• THE PROBLEM: Output exactly the span of lines beginning with the one that holds "Switch to 'مسیر" and ending with the last line of the data below.

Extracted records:
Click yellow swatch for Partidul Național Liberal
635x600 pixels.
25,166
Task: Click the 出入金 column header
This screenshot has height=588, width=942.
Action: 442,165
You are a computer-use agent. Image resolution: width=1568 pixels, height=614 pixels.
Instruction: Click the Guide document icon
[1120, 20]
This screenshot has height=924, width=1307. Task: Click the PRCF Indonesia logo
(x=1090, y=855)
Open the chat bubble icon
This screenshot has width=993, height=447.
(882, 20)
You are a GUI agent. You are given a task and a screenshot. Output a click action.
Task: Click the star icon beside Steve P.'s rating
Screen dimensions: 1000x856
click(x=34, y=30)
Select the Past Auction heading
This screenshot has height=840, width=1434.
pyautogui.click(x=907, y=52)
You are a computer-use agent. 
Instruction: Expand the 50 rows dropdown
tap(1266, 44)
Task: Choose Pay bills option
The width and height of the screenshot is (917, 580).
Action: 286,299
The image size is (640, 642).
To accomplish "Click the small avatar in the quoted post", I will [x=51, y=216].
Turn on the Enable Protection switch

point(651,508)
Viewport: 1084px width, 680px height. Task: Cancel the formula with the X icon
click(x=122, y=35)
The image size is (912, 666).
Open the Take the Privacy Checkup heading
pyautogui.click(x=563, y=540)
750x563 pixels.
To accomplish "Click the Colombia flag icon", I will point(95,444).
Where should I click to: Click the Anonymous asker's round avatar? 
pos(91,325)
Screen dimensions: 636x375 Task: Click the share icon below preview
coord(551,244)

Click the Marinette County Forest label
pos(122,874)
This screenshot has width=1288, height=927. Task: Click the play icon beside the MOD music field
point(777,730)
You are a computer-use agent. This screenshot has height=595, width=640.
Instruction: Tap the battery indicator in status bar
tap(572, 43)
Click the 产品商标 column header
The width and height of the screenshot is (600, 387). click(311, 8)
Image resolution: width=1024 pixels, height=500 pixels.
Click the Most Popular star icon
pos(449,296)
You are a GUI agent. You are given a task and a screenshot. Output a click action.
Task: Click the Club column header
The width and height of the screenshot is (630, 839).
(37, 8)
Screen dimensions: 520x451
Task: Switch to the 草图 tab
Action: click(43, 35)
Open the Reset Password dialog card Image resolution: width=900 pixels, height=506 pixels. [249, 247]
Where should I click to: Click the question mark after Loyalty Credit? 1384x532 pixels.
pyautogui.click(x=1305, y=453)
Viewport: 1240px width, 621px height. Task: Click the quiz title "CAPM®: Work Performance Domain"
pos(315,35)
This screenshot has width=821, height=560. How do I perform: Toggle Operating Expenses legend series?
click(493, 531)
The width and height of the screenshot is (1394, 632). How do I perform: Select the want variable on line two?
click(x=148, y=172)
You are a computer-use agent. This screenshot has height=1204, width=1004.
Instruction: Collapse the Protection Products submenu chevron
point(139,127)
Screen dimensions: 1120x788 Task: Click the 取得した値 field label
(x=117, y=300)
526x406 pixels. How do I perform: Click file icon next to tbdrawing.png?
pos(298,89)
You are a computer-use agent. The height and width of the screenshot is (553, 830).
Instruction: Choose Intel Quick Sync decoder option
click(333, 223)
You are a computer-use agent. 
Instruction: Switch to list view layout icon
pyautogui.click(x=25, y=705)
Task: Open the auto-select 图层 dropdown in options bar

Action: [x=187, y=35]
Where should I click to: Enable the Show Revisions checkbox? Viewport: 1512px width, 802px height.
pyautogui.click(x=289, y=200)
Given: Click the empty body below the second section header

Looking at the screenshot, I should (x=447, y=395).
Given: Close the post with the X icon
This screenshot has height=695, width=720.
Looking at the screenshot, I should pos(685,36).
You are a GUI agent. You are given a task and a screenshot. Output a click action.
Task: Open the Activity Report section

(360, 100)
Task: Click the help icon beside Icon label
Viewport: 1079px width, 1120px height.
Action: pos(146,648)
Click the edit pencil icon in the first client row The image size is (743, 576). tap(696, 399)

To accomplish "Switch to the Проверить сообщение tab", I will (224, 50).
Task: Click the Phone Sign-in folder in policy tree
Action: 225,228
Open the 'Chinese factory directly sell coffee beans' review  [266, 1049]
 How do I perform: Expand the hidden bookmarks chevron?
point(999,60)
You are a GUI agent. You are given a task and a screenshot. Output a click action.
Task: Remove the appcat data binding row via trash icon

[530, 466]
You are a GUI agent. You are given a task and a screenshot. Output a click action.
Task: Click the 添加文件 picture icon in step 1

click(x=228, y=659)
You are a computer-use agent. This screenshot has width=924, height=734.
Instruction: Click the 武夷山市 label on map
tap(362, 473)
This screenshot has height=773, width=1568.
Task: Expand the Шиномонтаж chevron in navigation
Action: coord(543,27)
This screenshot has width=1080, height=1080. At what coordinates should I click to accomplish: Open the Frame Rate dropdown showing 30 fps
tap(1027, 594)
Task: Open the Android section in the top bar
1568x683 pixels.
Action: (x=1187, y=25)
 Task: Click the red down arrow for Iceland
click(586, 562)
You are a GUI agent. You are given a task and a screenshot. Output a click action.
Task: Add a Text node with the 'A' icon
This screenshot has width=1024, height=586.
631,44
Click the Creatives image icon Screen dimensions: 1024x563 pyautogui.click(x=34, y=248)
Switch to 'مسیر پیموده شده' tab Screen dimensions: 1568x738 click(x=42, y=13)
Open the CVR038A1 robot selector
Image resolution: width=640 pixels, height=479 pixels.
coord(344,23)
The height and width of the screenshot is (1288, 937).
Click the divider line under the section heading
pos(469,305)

• ANSWER BELOW:
Switch to 'مسیر پیموده شده' tab Screen dimensions: 1568x738 click(x=42, y=13)
Open the CVR038A1 robot selector
Image resolution: width=640 pixels, height=479 pixels.
coord(344,23)
The height and width of the screenshot is (1288, 937).
Click the divider line under the section heading
pos(469,305)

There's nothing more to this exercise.